> _TASK STATEMENT_
Put the data into a JSON list of strings, one string per line and no blank lines, beginning with the line containing "Given: Open the Settings menu" and going through the line containing "click(x=1494, y=218)". Leave the pictures out of your answer.

┄┄┄┄┄┄┄┄┄┄┄┄┄┄┄┄┄┄┄┄

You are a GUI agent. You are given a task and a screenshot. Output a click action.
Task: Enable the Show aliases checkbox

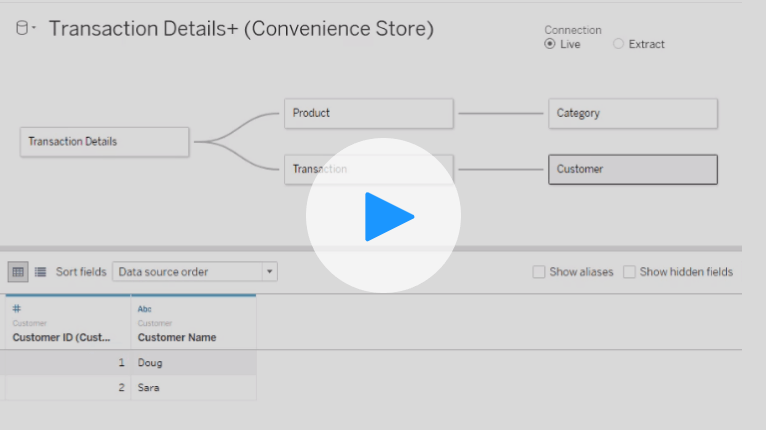click(539, 272)
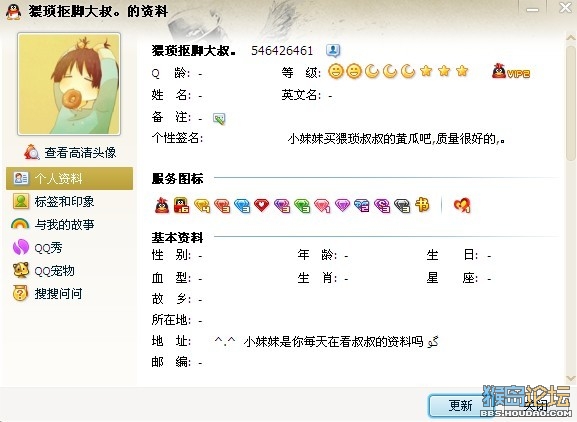Viewport: 577px width, 422px height.
Task: Open the 个人资料 tab
Action: click(x=70, y=178)
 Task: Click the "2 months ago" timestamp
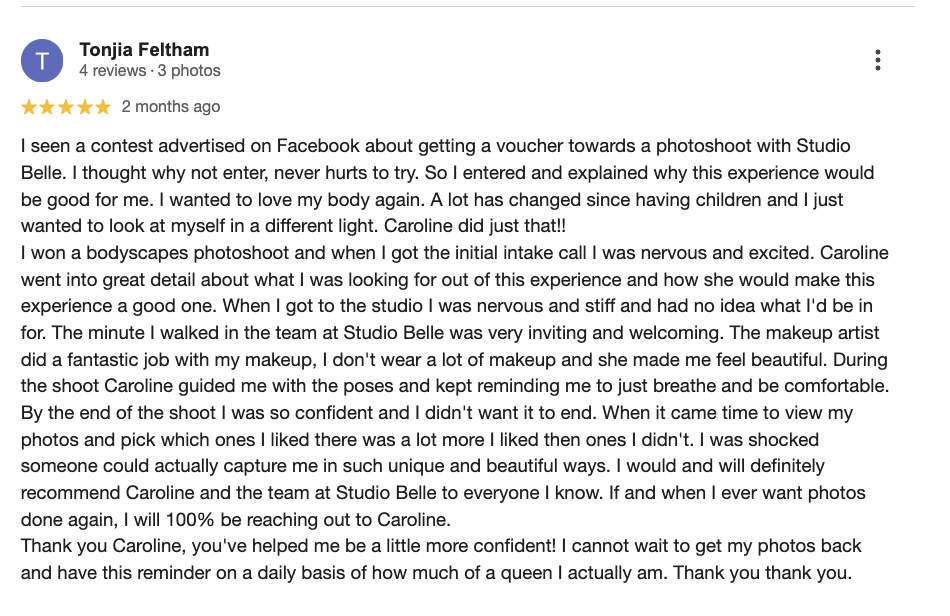click(x=171, y=107)
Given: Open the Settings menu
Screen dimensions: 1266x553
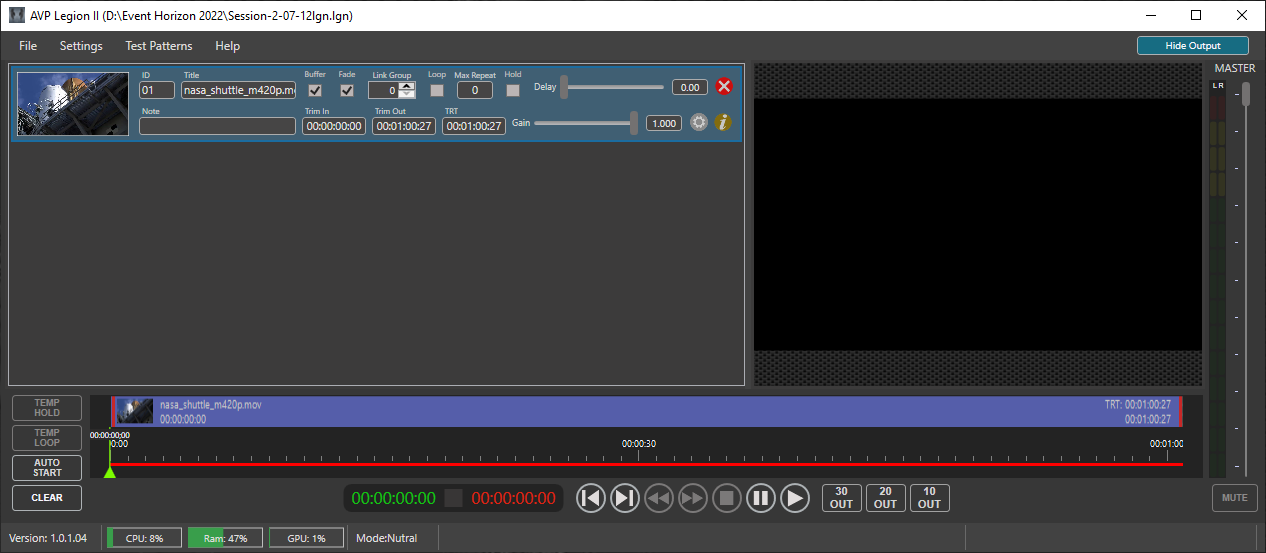Looking at the screenshot, I should (x=81, y=46).
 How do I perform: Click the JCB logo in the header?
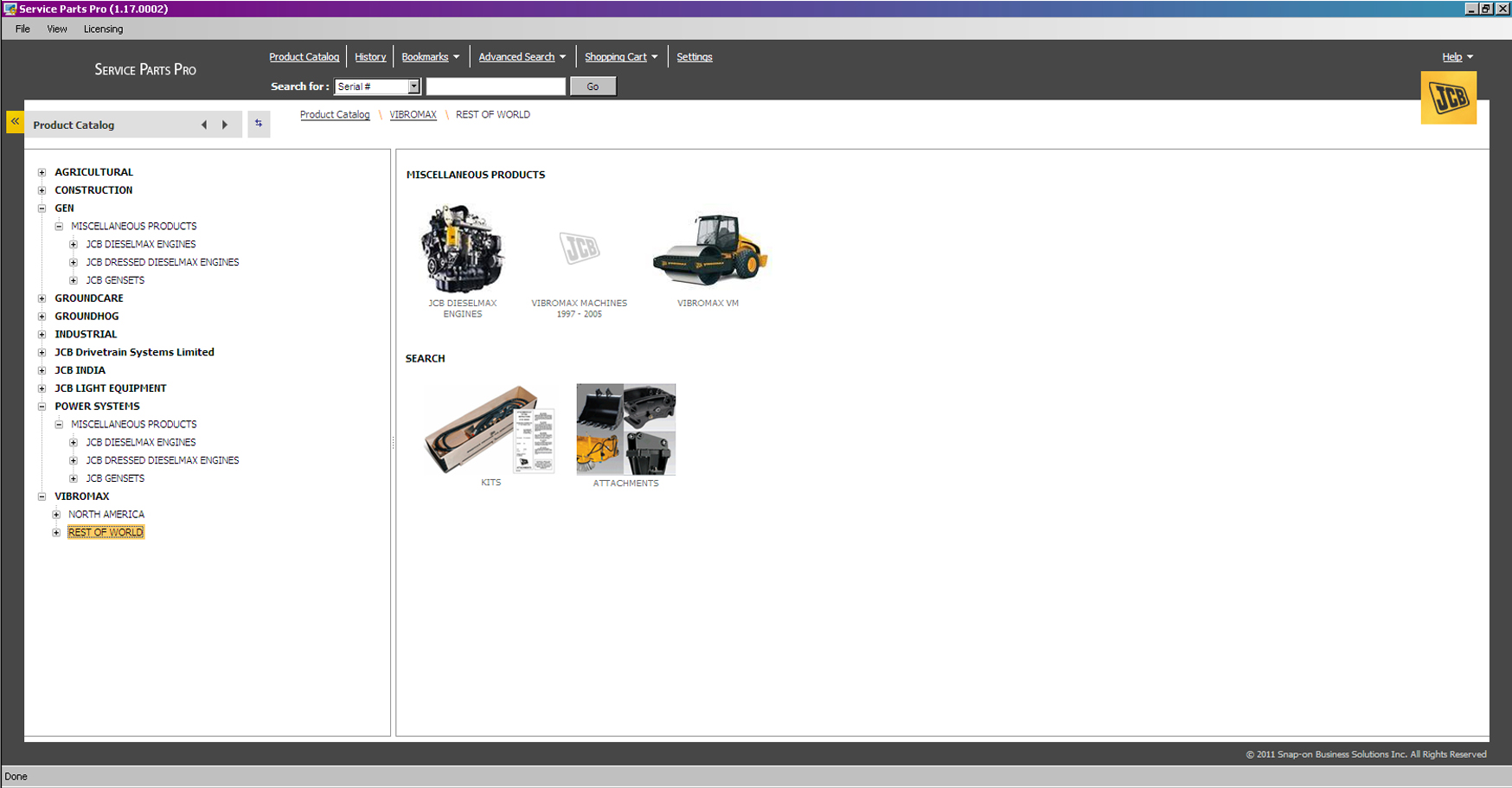1448,99
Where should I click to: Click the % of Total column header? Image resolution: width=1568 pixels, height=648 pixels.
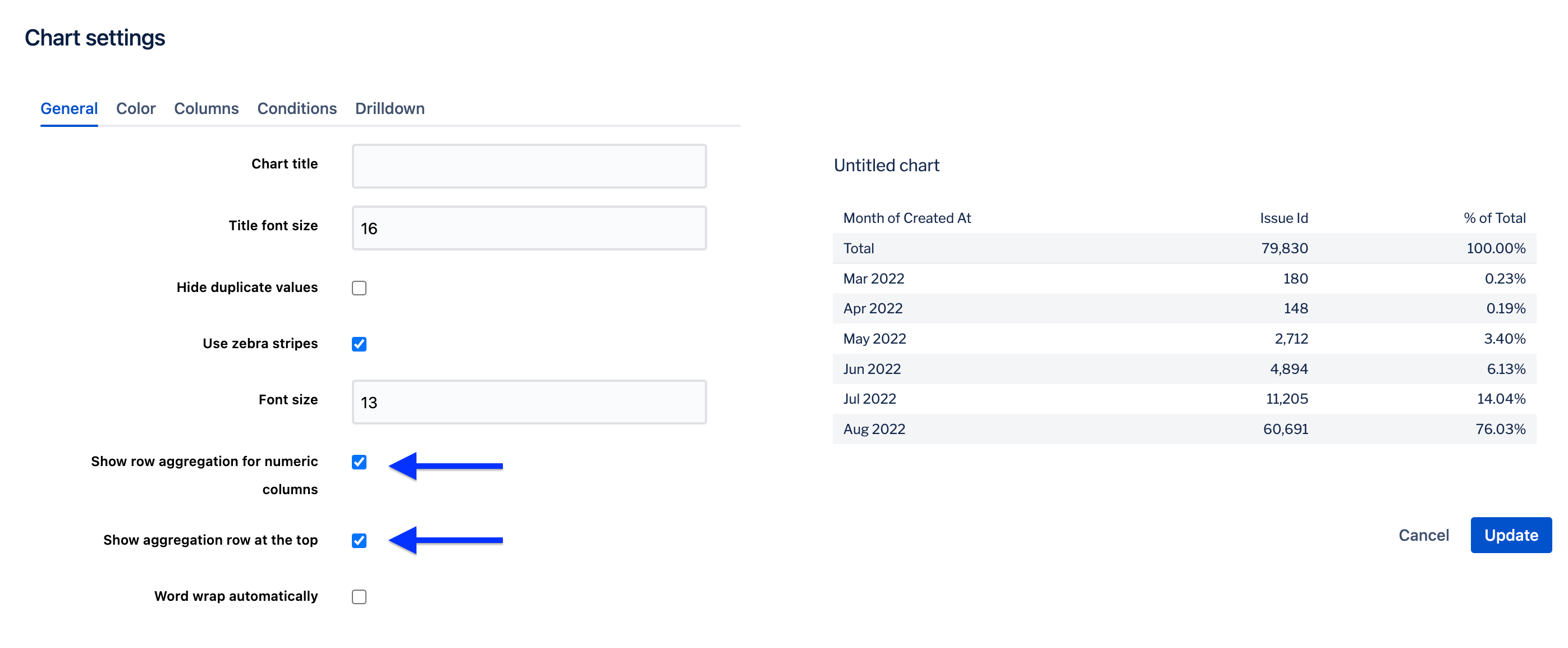click(x=1494, y=218)
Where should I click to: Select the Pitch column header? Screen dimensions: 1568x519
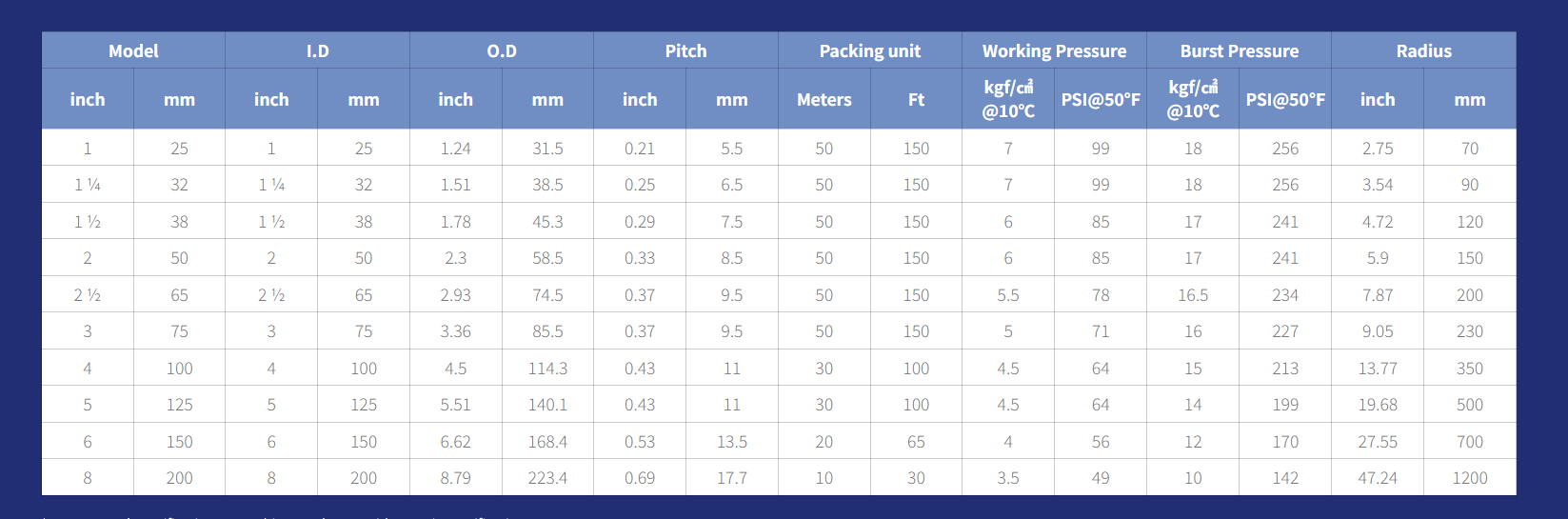click(685, 50)
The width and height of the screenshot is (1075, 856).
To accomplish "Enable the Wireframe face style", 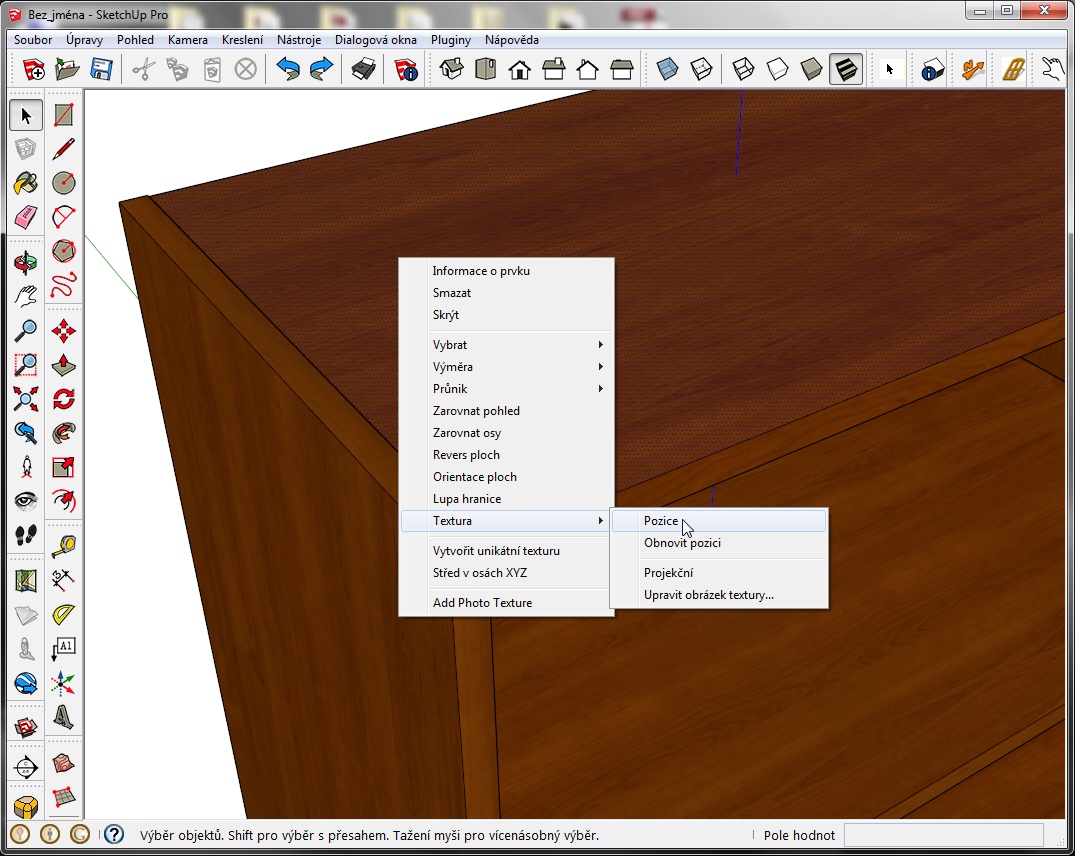I will point(742,69).
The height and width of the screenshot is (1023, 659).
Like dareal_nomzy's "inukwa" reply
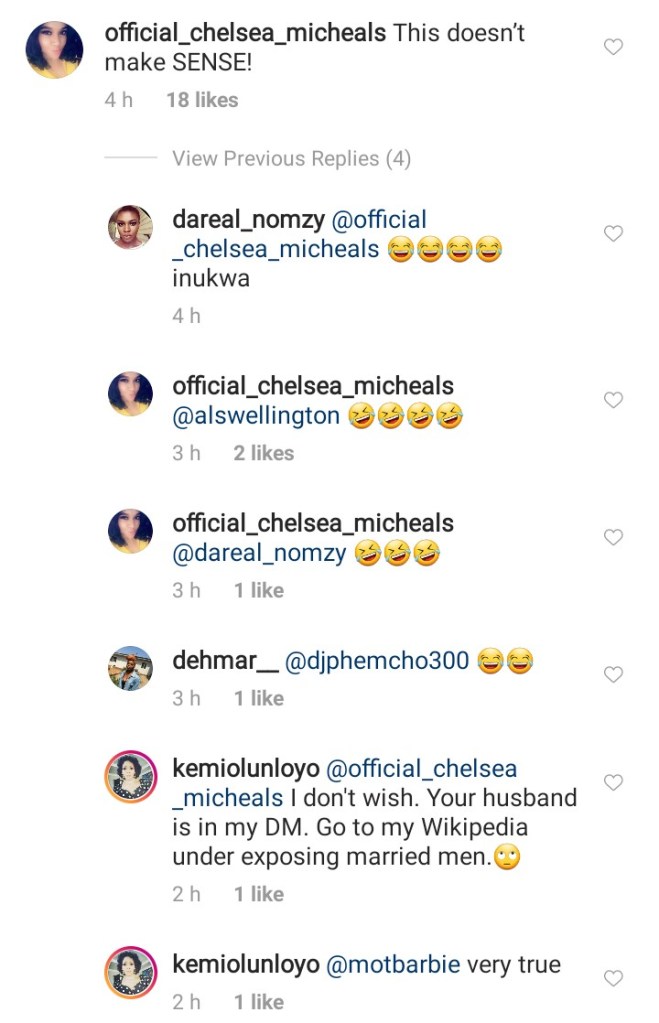(x=614, y=234)
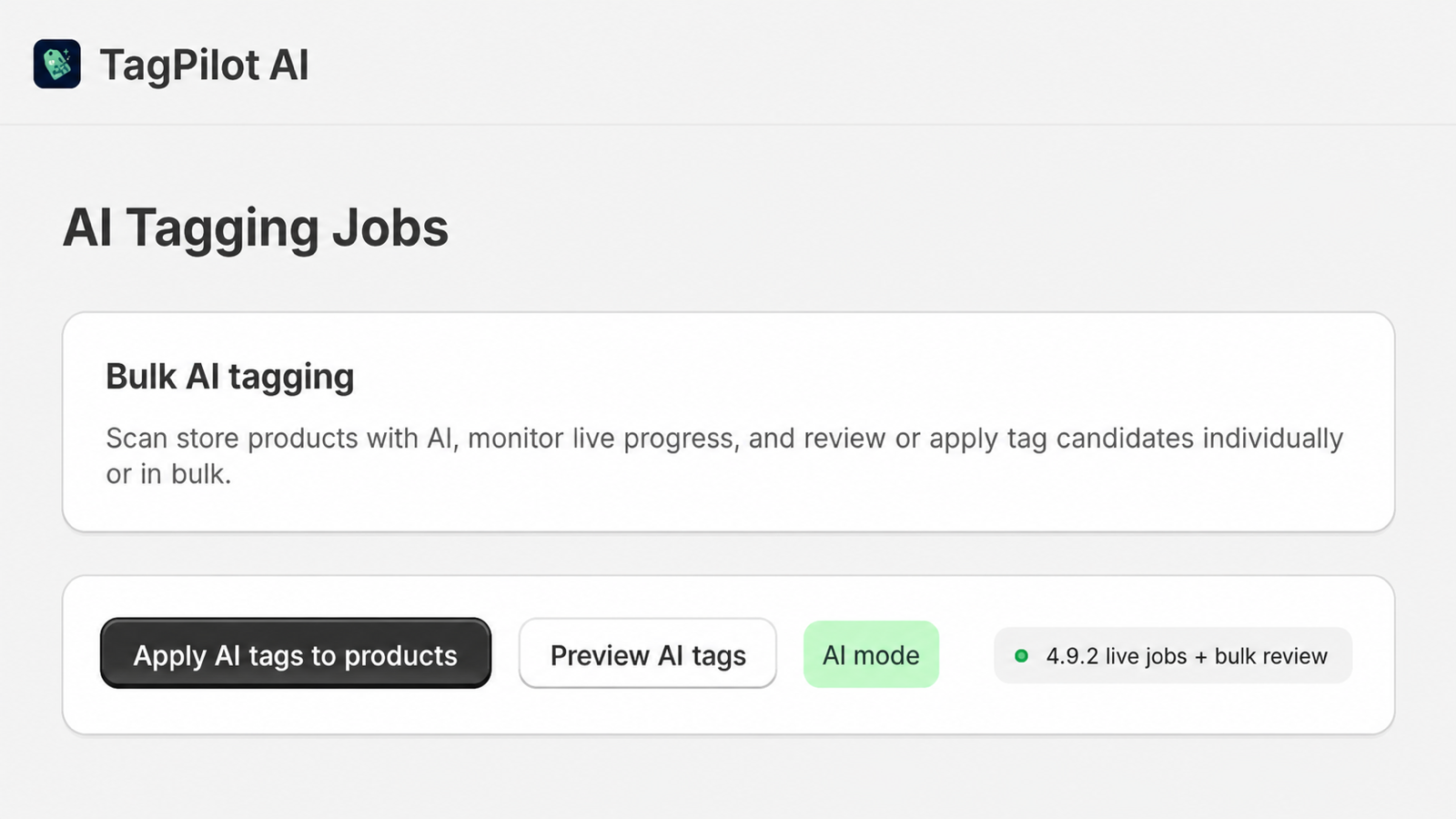Click the green live status dot
This screenshot has height=819, width=1456.
pos(1021,655)
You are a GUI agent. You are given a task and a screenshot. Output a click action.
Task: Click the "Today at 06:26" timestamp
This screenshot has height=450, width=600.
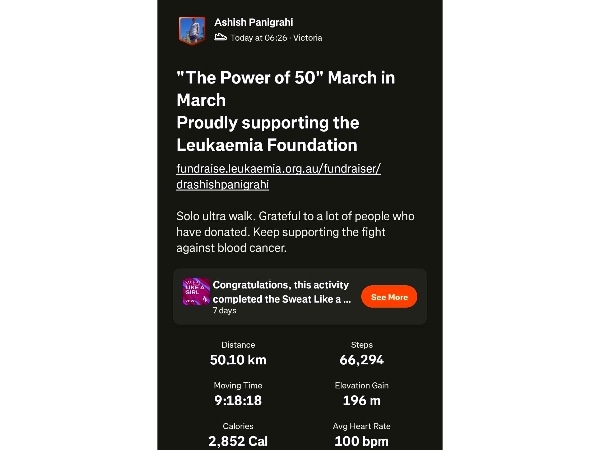[x=258, y=38]
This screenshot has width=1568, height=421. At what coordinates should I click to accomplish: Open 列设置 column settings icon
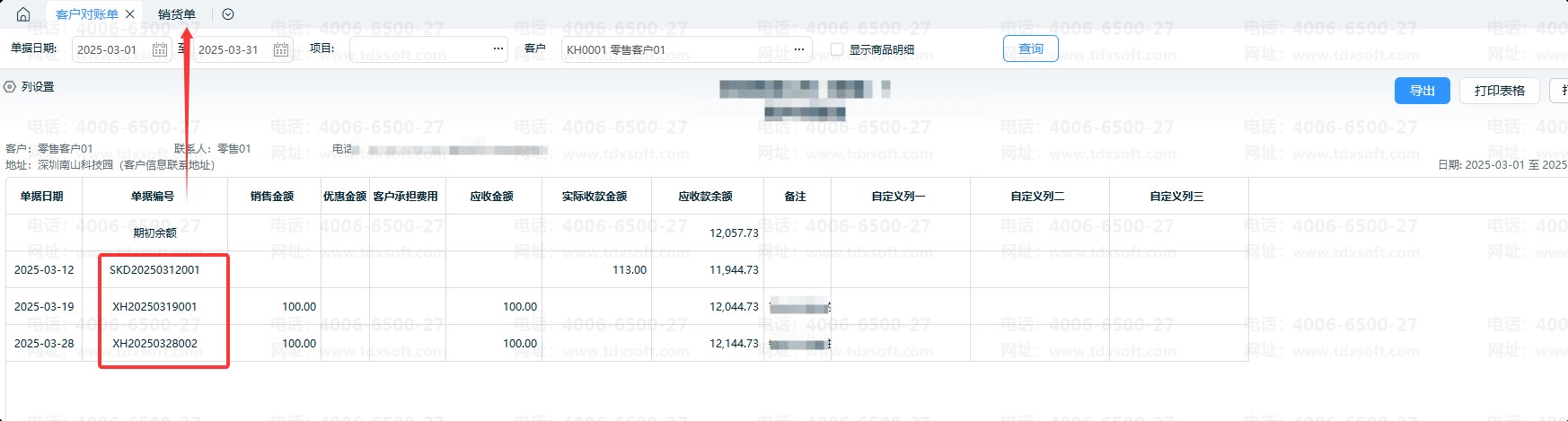click(x=11, y=87)
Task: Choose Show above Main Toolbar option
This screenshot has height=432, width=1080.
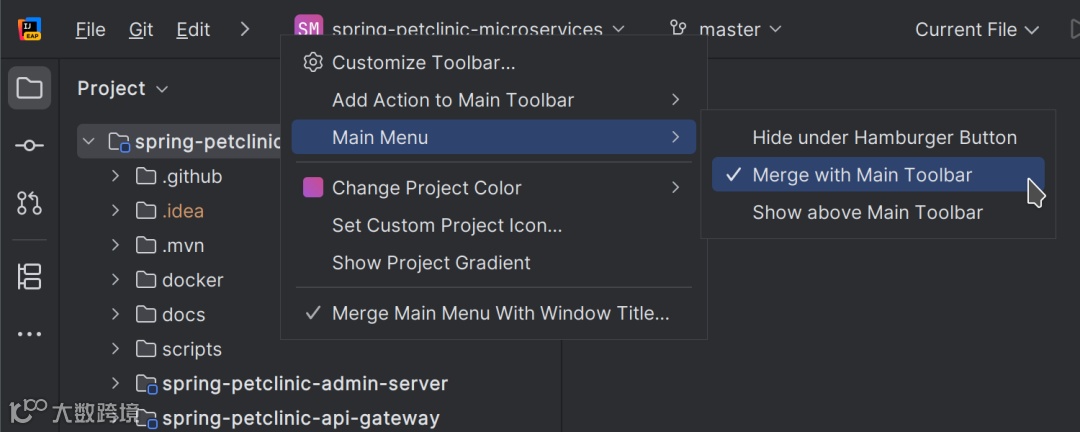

┄┄┄┄┄┄┄┄┄┄┄┄┄┄┄┄┄┄┄┄

> _REPLY TO THE TASK_
[
  "Given: Open the Settings menu",
  "Screen dimensions: 1266x553",
  "Looking at the screenshot, I should (x=81, y=46).",
  " How do I perform: Click the JCB logo in the header?",
  "1448,99",
  "Where should I click to: Click the % of Total column header? Image resolution: width=1568 pixels, height=648 pixels.",
  "click(x=1494, y=218)"
]